My parents bought this place as a rundown farm with the intention to build it up, but that never happened.  We don’t have any livestock, except for two old cows and a very fat cat – of course if you count my siblings that’s three more animals running around. 
There’s a loud bang as the back door slams open and then yelling as my little sister runs into the kitchen, ‘singing’ her favorite song at the top of her voice, trying to compete with the screams still streaming out of the TV set.  “Samantha, stop yelling,”
“Singing,”
“-and come help me bring the rest of the groceries in, will you sweetie?” mom asks.  Sam’s voice fades as she probably dances out of the kitchen and back out to the car.  I can practically feel mom put her hands on her hips as soon as Sam’s gone.  “Roger,” she says, a frown in her voice, “what in the world are you watching?”
I’m sure that Roger answers her, but I can’t hear him over more screams and gun shots.  The TV remote clicks loudly and a ferocious roar is cut off.  I grimace, wishing mom would just have the decency to ground him from the television for a week.
“Is Nichole home?” my mom asks, not giving anyone enough time to answer before you yells through the house, “Nichole.”
“She’s probably in her bedroom,” Roger says, the tattle-tale.
 I roll over in bed, wishing I’d gone out to a movie, or to the mall or something.  I look at my bedroom, suddenly remembering a list of chores I was supposed to have done before mom got home. 
The room is a mess, the lunch dishes are piled up in the sink, the front room’s carpet is not vacuumed, and the cat is unfed – although I think he could probably do to skip a few meals every once in a while anyways.
My door handle twists and I grin to myself as the lock shakes back and forth, then frown as the lock twists to unlocked.  Mom steps into the room.  “Oh, hi mom,” I say, sitting halfway up in my bed. 
Her eyes graze the room, her frown deepening.  “Nichole,” she begins.
I hurry out of bed, “I can have it clean in two seconds flat.”  I look at her, trying to decide whether I should bat my eyes or not – probably not, I already have a boyfriend and she’s my mom to boot.  She stares at me.  “Please?”
“No, you’re going to take the normal two or three hours to clean you’re room – just like every other normal person.”  She starts to turn away.

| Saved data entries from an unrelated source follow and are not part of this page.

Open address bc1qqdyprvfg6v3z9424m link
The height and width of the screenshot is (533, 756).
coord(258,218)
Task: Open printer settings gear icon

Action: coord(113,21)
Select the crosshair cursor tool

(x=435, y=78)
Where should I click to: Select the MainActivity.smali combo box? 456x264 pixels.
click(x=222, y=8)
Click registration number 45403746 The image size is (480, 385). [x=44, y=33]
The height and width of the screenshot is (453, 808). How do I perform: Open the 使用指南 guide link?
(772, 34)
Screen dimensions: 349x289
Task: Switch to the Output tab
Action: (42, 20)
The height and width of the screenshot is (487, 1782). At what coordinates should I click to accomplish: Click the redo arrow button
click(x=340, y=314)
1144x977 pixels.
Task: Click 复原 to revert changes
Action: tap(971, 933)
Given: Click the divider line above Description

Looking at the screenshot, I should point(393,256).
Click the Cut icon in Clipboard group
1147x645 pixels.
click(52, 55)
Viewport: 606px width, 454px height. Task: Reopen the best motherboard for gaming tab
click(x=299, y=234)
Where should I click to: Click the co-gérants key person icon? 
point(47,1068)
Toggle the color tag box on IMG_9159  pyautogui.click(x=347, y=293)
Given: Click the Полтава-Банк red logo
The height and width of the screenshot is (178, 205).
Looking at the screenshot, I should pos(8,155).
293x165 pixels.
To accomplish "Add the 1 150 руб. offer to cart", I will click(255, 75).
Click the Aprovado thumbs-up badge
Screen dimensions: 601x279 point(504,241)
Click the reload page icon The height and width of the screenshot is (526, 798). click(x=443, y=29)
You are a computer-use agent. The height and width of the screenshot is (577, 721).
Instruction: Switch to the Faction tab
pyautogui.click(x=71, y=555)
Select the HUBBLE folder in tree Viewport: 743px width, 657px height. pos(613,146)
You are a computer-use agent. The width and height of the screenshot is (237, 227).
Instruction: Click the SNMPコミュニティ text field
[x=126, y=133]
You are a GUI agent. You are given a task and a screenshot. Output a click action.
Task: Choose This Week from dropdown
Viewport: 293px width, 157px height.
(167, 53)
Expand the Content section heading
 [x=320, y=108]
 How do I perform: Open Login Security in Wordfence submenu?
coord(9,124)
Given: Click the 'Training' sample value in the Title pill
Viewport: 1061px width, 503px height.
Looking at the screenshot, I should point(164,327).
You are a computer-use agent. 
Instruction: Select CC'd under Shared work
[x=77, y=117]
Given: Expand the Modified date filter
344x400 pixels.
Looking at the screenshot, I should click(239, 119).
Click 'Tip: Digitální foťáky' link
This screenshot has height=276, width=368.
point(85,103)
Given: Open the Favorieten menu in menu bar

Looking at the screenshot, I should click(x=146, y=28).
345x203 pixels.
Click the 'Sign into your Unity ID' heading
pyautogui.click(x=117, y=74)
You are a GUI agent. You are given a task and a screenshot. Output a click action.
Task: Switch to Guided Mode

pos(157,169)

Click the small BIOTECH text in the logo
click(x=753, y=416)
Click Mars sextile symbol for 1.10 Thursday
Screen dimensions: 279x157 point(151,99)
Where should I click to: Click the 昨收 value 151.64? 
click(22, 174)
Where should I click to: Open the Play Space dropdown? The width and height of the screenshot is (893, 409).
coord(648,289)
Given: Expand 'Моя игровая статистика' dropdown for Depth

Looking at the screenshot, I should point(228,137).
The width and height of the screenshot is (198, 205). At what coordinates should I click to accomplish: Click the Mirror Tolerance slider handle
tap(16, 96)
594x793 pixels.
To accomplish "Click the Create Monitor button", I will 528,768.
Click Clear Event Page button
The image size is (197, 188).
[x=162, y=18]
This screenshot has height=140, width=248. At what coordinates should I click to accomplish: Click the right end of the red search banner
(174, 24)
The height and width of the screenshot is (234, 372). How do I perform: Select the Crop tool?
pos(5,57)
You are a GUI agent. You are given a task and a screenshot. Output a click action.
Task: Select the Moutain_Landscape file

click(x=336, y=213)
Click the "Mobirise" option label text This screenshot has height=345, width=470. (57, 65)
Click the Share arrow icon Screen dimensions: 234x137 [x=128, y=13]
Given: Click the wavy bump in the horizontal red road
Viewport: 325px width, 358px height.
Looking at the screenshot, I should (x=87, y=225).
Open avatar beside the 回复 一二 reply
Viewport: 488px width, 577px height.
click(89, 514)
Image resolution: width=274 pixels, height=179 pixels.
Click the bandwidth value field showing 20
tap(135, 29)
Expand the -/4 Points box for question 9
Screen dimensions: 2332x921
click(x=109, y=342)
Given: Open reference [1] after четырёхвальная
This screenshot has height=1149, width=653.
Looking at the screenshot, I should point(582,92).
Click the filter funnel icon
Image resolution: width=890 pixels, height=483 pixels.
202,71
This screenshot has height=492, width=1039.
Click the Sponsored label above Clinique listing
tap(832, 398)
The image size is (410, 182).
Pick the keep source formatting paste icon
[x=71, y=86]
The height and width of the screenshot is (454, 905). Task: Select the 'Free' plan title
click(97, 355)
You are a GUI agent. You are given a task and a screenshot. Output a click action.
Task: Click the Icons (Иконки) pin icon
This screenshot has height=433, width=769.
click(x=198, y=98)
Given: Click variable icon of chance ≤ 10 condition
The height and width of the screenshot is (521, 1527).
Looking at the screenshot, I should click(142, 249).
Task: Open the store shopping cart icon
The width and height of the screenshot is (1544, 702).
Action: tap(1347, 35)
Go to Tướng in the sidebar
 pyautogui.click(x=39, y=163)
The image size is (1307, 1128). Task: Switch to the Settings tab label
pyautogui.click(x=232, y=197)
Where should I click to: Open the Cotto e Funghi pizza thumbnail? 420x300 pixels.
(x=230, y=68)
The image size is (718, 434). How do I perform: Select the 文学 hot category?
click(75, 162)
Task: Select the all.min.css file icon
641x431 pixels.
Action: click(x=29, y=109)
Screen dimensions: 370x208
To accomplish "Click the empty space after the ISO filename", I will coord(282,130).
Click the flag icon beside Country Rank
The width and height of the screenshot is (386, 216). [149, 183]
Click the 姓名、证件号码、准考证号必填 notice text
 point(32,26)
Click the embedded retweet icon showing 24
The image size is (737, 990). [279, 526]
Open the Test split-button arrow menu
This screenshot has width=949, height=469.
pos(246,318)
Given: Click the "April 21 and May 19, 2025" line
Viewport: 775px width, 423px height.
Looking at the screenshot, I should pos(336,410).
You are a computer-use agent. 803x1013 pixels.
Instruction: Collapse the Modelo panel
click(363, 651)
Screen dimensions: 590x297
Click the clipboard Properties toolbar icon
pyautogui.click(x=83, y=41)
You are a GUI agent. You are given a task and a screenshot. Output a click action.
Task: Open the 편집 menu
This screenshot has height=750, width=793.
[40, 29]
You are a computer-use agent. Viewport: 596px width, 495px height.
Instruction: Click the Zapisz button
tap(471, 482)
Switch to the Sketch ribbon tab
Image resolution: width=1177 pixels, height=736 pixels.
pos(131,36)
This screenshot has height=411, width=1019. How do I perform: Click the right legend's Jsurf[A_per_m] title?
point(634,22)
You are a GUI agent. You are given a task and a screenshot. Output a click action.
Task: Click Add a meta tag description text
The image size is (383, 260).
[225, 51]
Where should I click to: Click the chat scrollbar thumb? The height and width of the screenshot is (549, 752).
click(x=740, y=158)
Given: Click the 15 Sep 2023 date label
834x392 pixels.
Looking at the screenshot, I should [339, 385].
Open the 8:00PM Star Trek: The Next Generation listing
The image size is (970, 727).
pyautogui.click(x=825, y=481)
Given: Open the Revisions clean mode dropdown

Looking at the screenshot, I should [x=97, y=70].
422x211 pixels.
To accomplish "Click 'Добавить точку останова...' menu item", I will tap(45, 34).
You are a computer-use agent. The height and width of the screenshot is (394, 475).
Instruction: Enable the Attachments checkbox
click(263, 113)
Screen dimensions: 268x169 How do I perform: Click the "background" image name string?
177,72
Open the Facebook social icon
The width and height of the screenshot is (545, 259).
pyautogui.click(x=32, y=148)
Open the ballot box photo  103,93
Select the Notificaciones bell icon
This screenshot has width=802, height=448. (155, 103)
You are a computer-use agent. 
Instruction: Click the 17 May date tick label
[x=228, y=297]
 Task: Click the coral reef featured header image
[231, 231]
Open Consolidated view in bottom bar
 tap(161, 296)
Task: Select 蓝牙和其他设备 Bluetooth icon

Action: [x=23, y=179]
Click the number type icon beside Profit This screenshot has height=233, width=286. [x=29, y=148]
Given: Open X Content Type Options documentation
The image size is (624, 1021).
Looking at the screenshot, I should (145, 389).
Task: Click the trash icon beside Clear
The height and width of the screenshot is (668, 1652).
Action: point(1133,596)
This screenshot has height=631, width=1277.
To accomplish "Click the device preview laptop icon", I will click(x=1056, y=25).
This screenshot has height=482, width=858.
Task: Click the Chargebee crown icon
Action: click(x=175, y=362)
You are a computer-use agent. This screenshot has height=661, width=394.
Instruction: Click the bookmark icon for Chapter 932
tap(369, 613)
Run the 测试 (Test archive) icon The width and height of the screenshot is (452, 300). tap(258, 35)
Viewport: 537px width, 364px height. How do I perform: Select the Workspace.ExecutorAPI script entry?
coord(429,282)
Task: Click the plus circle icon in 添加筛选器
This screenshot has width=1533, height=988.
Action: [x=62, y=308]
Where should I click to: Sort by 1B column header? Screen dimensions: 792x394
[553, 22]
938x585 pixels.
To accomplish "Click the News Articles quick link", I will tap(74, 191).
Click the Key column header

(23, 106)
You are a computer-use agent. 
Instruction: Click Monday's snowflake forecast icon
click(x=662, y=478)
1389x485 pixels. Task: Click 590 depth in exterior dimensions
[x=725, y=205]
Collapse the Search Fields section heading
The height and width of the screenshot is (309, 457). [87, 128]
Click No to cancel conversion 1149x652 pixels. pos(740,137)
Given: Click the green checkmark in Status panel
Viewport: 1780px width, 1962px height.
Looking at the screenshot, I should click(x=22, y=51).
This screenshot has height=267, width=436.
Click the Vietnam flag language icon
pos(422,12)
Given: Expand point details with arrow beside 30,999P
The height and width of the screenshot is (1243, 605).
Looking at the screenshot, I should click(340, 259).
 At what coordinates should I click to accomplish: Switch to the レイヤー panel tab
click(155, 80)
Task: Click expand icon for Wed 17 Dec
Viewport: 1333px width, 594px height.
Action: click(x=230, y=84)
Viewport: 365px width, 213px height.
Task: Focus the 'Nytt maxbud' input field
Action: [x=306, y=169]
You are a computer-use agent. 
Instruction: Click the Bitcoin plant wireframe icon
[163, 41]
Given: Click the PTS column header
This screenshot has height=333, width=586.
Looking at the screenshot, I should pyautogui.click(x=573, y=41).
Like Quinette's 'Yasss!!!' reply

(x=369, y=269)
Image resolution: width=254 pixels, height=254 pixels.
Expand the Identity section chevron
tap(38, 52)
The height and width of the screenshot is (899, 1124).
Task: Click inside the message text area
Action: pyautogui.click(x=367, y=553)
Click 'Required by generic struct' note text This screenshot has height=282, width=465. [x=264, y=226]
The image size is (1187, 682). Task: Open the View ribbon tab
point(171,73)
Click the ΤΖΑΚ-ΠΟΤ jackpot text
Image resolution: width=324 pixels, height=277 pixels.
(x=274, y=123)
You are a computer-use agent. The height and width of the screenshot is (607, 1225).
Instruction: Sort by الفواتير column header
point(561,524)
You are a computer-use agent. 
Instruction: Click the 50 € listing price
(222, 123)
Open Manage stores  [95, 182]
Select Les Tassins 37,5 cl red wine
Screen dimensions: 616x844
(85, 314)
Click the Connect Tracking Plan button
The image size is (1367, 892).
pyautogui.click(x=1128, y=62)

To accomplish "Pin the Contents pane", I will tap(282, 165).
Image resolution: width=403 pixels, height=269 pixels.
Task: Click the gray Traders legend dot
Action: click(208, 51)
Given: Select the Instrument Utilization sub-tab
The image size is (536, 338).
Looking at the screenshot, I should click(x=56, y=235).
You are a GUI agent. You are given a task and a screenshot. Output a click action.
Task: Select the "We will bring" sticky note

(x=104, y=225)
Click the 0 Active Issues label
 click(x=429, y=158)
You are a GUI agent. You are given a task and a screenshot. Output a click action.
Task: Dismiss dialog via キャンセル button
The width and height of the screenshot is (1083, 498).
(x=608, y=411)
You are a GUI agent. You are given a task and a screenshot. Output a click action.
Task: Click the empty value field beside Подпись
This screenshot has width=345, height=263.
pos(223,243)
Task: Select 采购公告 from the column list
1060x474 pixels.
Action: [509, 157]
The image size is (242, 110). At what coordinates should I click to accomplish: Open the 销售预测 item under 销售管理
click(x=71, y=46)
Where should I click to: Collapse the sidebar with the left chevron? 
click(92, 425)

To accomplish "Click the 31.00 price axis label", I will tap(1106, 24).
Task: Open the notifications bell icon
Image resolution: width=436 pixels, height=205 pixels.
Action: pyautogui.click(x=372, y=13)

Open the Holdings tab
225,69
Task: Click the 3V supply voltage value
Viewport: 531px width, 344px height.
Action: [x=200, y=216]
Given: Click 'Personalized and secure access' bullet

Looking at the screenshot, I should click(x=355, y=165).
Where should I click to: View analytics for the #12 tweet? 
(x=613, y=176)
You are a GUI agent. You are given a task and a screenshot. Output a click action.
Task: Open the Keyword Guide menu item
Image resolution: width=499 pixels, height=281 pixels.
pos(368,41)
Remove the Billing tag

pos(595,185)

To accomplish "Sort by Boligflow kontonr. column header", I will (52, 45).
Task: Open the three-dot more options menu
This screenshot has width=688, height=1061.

“Being normal is–” I stop myself before I can say stupid, already tasting soap suds in my mouth, “uh, lame.”
She shrugs, unsympathetic.
I fold my arms, turning away from her, determined not to do a stich of work – at least not until she’s out of my room.  As soon as my door shuts behind me I turn to my clothes, lying scattered on the floor, and snap my fingers.  Pants and shirts go skittering all over the place, bumping into clean socks and a pair of old shoes as they try to race into my drawers.
            A pair of black pants fly into my face as they try to avoid a balding green sweater.  I land on the bed, making it squeal in protest.  As I pull off the pants I look up, realizing my door is open again.  Before I can jump up to close it I see mom, she’s standing in the doorway, watching as my dirty socks load themselves into a hovering dirty laundry basket, trying to find their pairs (and sometimes succeeding). 
            She raises her eyebrows at me, “I told you no.”  I cringe and she clicks her fingers.  My clothes disappear, presumably into the washing machine – dirty and clean since she can’t tell the difference.  I groan to myself, looking at my bedroom, the dust balls on the floor now obvious since they are no longer hidden under cloths.
            I look up at mom, wishing I had big blue eyes like Sam does when she’s in trouble.  Mom doesn’t melt under my repentant gaze.  “Well,” I say, throwing my hands up in exasperation, “what’s the use of being a witch anyways if I can’t even use any of my powers?!”
            My frowns, turning and pointing down the hall.  “To the dirty dishes,” she informs me, “march.”